§ **EXERCISE**:
Repeat each of the lines below word for word, with nothing changed, added, or left out.

§ **RAW DATA**:
==========

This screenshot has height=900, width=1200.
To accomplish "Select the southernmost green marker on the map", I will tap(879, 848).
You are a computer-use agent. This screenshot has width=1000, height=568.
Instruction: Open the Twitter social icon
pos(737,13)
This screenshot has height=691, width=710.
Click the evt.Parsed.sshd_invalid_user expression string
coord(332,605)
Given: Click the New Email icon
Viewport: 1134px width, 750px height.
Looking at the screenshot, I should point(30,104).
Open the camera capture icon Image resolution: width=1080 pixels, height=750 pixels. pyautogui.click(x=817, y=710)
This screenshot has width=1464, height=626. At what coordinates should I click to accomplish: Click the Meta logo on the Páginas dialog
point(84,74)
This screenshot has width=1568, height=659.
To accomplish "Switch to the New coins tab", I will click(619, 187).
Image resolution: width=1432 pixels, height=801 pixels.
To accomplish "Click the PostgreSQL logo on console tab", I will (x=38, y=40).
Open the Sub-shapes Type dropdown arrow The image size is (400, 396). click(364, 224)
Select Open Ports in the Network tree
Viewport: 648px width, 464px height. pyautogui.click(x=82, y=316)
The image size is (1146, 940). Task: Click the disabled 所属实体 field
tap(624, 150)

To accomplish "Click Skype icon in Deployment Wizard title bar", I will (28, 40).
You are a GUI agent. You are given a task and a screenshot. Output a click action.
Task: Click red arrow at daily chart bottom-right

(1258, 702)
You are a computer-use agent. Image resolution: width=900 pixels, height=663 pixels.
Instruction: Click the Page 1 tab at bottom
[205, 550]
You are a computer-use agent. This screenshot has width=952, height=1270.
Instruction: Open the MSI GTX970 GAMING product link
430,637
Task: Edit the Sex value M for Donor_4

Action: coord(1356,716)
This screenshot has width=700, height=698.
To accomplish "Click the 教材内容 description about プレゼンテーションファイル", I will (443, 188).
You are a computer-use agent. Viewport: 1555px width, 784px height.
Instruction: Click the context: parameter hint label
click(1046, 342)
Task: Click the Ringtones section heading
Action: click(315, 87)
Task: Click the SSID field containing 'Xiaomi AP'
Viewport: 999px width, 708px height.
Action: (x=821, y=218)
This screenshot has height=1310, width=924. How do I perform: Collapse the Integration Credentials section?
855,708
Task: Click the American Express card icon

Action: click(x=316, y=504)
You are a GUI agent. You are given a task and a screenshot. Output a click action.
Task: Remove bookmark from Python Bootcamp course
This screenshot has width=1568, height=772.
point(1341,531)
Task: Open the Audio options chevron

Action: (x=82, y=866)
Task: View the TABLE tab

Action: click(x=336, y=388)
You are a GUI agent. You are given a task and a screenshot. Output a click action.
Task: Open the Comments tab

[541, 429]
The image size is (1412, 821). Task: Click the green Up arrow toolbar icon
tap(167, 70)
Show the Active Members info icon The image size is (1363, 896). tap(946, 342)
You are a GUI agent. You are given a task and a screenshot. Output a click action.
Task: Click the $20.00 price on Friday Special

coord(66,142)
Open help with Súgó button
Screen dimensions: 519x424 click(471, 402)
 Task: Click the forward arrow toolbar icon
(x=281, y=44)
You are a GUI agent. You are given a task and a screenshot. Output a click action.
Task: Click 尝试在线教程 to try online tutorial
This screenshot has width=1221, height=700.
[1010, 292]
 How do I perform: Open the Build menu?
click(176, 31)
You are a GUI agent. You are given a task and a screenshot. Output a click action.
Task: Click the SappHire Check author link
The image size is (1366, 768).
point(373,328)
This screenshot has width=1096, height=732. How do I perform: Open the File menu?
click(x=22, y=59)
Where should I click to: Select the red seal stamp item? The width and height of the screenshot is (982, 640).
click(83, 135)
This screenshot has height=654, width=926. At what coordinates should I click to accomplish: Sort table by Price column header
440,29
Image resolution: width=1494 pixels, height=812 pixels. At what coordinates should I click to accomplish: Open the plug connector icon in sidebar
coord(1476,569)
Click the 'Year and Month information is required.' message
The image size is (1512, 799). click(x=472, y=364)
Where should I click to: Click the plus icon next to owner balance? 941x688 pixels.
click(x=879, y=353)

==========

§ **RESPONSE FOR THIS EXERCISE**:
This screenshot has height=900, width=1200.
To accomplish "Select the southernmost green marker on the map", I will tap(879, 848).
You are a computer-use agent. This screenshot has width=1000, height=568.
Instruction: Open the Twitter social icon
pos(737,13)
This screenshot has height=691, width=710.
Click the evt.Parsed.sshd_invalid_user expression string
coord(332,605)
Given: Click the New Email icon
Viewport: 1134px width, 750px height.
Looking at the screenshot, I should point(30,104).
Open the camera capture icon Image resolution: width=1080 pixels, height=750 pixels. pyautogui.click(x=817, y=710)
This screenshot has width=1464, height=626. At what coordinates should I click to accomplish: Click the Meta logo on the Páginas dialog
point(84,74)
This screenshot has width=1568, height=659.
To accomplish "Switch to the New coins tab", I will click(619, 187).
Image resolution: width=1432 pixels, height=801 pixels.
To accomplish "Click the PostgreSQL logo on console tab", I will (x=38, y=40).
Open the Sub-shapes Type dropdown arrow The image size is (400, 396). click(364, 224)
Select Open Ports in the Network tree
Viewport: 648px width, 464px height. pyautogui.click(x=82, y=316)
The image size is (1146, 940). Task: Click the disabled 所属实体 field
tap(624, 150)

To accomplish "Click Skype icon in Deployment Wizard title bar", I will (28, 40).
You are a GUI agent. You are given a task and a screenshot. Output a click action.
Task: Click red arrow at daily chart bottom-right

(1258, 702)
You are a computer-use agent. Image resolution: width=900 pixels, height=663 pixels.
Instruction: Click the Page 1 tab at bottom
[205, 550]
You are a computer-use agent. This screenshot has width=952, height=1270.
Instruction: Open the MSI GTX970 GAMING product link
430,637
Task: Edit the Sex value M for Donor_4

Action: coord(1356,716)
This screenshot has width=700, height=698.
To accomplish "Click the 教材内容 description about プレゼンテーションファイル", I will (443, 188).
You are a computer-use agent. Viewport: 1555px width, 784px height.
Instruction: Click the context: parameter hint label
click(1046, 342)
Task: Click the Ringtones section heading
Action: click(315, 87)
Task: Click the SSID field containing 'Xiaomi AP'
Viewport: 999px width, 708px height.
Action: (x=821, y=218)
This screenshot has height=1310, width=924. How do I perform: Collapse the Integration Credentials section?
855,708
Task: Click the American Express card icon

Action: click(x=316, y=504)
You are a GUI agent. You are given a task and a screenshot. Output a click action.
Task: Remove bookmark from Python Bootcamp course
This screenshot has width=1568, height=772.
point(1341,531)
Task: Open the Audio options chevron

Action: (x=82, y=866)
Task: View the TABLE tab

Action: click(x=336, y=388)
You are a GUI agent. You are given a task and a screenshot. Output a click action.
Task: Open the Comments tab

[541, 429]
The image size is (1412, 821). Task: Click the green Up arrow toolbar icon
tap(167, 70)
Show the Active Members info icon The image size is (1363, 896). tap(946, 342)
You are a GUI agent. You are given a task and a screenshot. Output a click action.
Task: Click the $20.00 price on Friday Special

coord(66,142)
Open help with Súgó button
Screen dimensions: 519x424 click(471, 402)
 Task: Click the forward arrow toolbar icon
(x=281, y=44)
You are a GUI agent. You are given a task and a screenshot. Output a click action.
Task: Click 尝试在线教程 to try online tutorial
This screenshot has width=1221, height=700.
[1010, 292]
 How do I perform: Open the Build menu?
click(176, 31)
You are a GUI agent. You are given a task and a screenshot. Output a click action.
Task: Click the SappHire Check author link
The image size is (1366, 768).
point(373,328)
This screenshot has width=1096, height=732. How do I perform: Open the File menu?
click(x=22, y=59)
Where should I click to: Select the red seal stamp item? The width and height of the screenshot is (982, 640).
click(83, 135)
This screenshot has height=654, width=926. At what coordinates should I click to accomplish: Sort table by Price column header
440,29
Image resolution: width=1494 pixels, height=812 pixels. At what coordinates should I click to accomplish: Open the plug connector icon in sidebar
coord(1476,569)
Click the 'Year and Month information is required.' message
The image size is (1512, 799). click(x=472, y=364)
Where should I click to: Click the plus icon next to owner balance? 941x688 pixels.
click(x=879, y=353)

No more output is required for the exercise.